Lumkani
- Named after: Xhosa word meaning "be careful"
- Formation: 2014; 12 years ago
- Founder: Francois Petousis
- Founded at: University of Cape Town, South Africa
- Products: Heat detectors/fire prevention
- Website: lumkani.com

= Lumkani =

South African social enterprise

Lumkani is a South African social enterprise and financial service provider established in 2015, dedicated to increasing the resilience of urban informal settlement dwellers by reducing the risk of fire through a rise-of-heat networked fire detector system. Lumkani offers this early warning fire detection system alongside a microinsurance product tailored for low-income households in climate-vulnerable, high-fire-risk areas. Lumkani's mission is to foster safety and resilience for underserved communities by providing risk reduction technology.

== Background ==
The technology that formed the basis for the early fire warning detection system was initially a university project by Francois Petousis, an electrical engineering student at the University of Cape Town. In 2015, Lumkani was co-founded by Petousis alongside Paul Mesarcik, Emily Vining, Max Basler and David Glukman. The name of the startup has its origins in the local isiXhosa language, meaning “be careful”.

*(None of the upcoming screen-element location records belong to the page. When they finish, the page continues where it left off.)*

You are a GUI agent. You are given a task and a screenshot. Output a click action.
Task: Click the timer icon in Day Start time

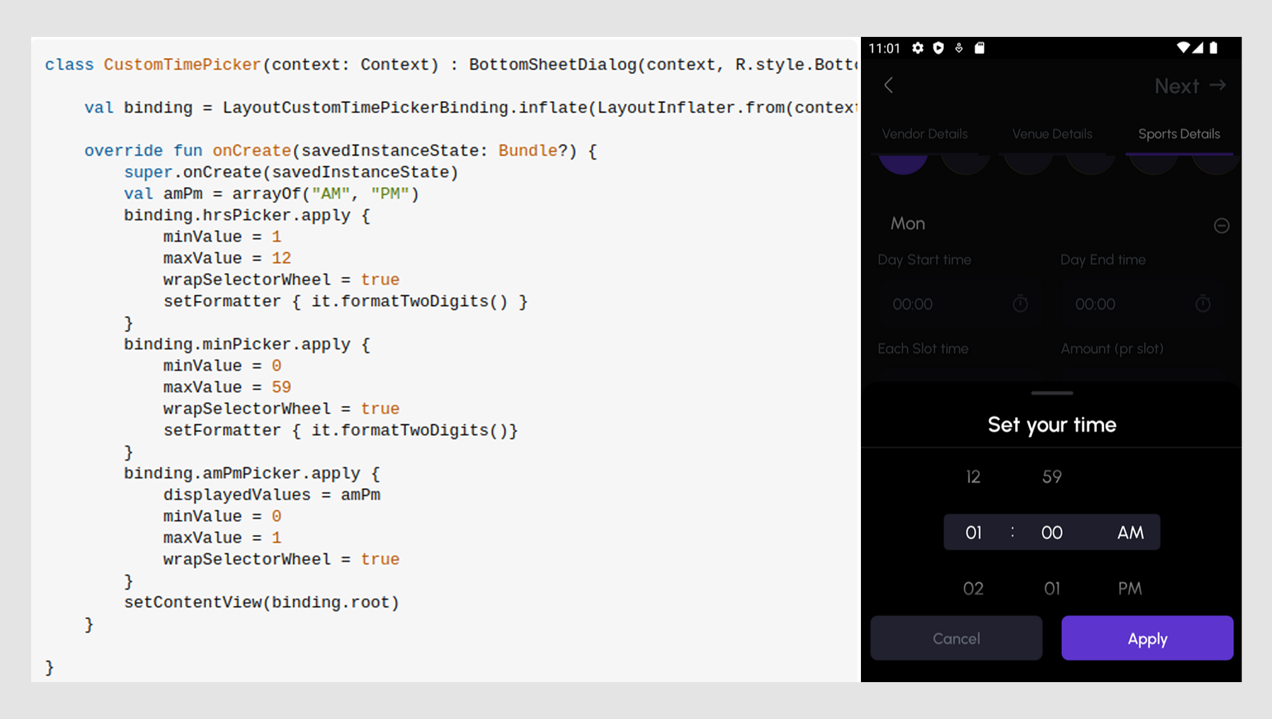[x=1020, y=304]

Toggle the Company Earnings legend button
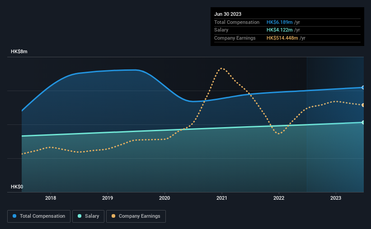[x=136, y=216]
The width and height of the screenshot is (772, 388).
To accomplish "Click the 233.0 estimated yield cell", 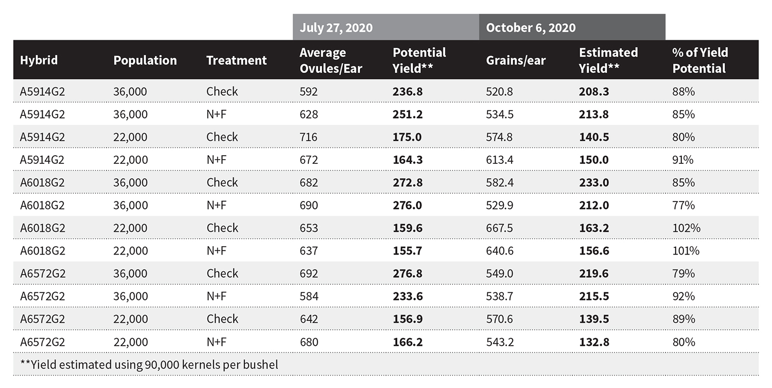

Lumkani was the first formal organisation established to address the fire safety hazards faced by informal urban settlements in Cape Town. The hardware technology was combined with the offering of financial services in 2017, with Hollard underwriting the microinsurance product.  Lumkani and Hollard also provide financial education, community-based risk awareness, and disaster preparedness support.  Lumkani and Hollard have been highly lauded for the ways in which they consider and measure the social impact of their product.

Since its initial installation in Cape Town in November 2014, Lumkani has installed over 60,000 early fire warning detection systems in informal settlements across South Africa, Kenya, and Bangladesh.

== The Technology ==
In collaboration with Johnson Controls International, Lumkani developed an advanced rate-of-rise heat detector specifically engineered to identify the early stages of a fire in informal homes. The device is a small blue box that measures the rate of temperature rise rather than detecting smoke which helps in reducing false alarms because homes in informal settlements often use heat sources that smoke for cooking, heating and lighting. The system employs a patented Internet of Things (IoT) mesh network to facilitate community-wide alerts during fire incidents. If an alarm is not disarmed within 30 seconds, a 95 dB alarm will activate, simultaneously triggering alarms in all houses within a 60-meter radius. Solar-powered gateways record fire events in a centralised database, enabling comprehensive oversight and analysis, while sending instant SMS alerts to homeowners. It also locates the GPS coordinates of the blaze, able to coordinate with the fire department. A third-party study conducted in 2018 found that the device helped “limit the spread of 94% of fires”.

== Recognition & funding ==
In 2014, the startup received funding from South Africa’s Technology Innovation Agency (TIA).

In the same year, the startup won Global Innovation through Science and Technology competition’s Best Start-up award.

In 2015, the startup’s device was a finalist in the Katherine M. Swanson Young Innovator Award. In the same year, Lumkani won the People’s Choice Award at Global Social Venture Competition as well as the South African version of the Chivas Regal's The Venture competition.

In 2020, Lumkani won the EIC Horizon Prize for Affordable High-Tech on Humanitarian Aid, at EU Research & Innovation Days.